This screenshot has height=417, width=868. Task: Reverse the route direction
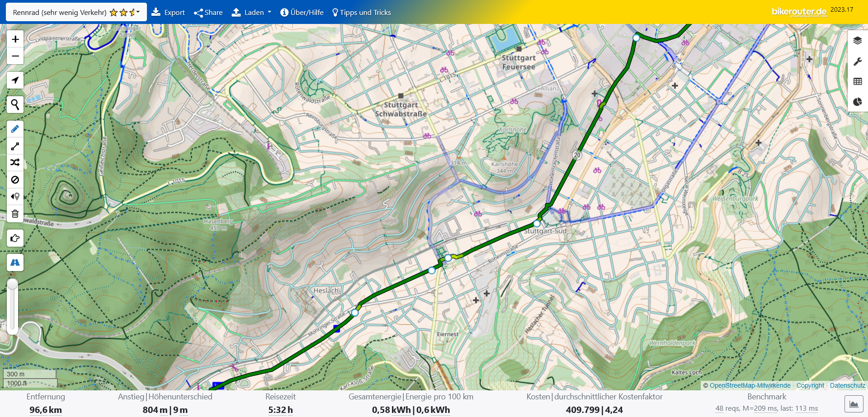tap(15, 197)
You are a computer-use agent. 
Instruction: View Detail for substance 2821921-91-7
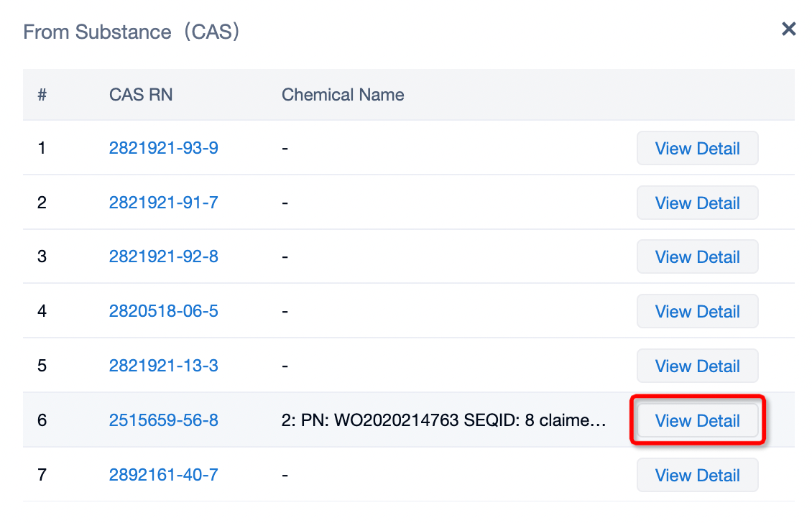click(x=697, y=203)
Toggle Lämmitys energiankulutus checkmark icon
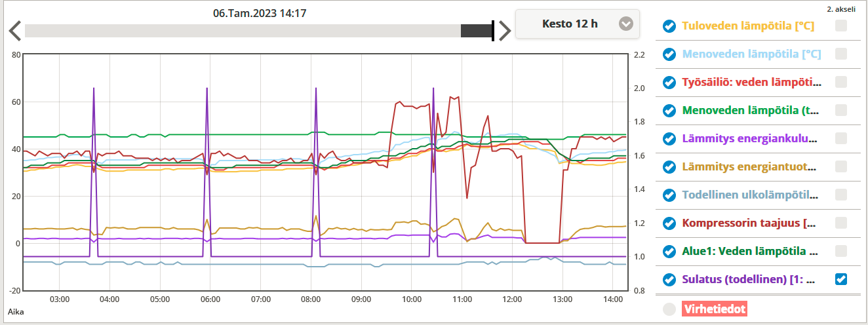The width and height of the screenshot is (868, 325). (669, 139)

══════════

* _Task_: Omit the pictures and restate the rest of the records verbatim.

* _Task answer_:
This screenshot has height=417, width=868. Task: Reverse the route direction
tap(15, 197)
You are a computer-use agent. 
Instruction: View Detail for substance 2821921-91-7
click(x=697, y=203)
Toggle Lämmitys energiankulutus checkmark icon
The width and height of the screenshot is (868, 325). (669, 139)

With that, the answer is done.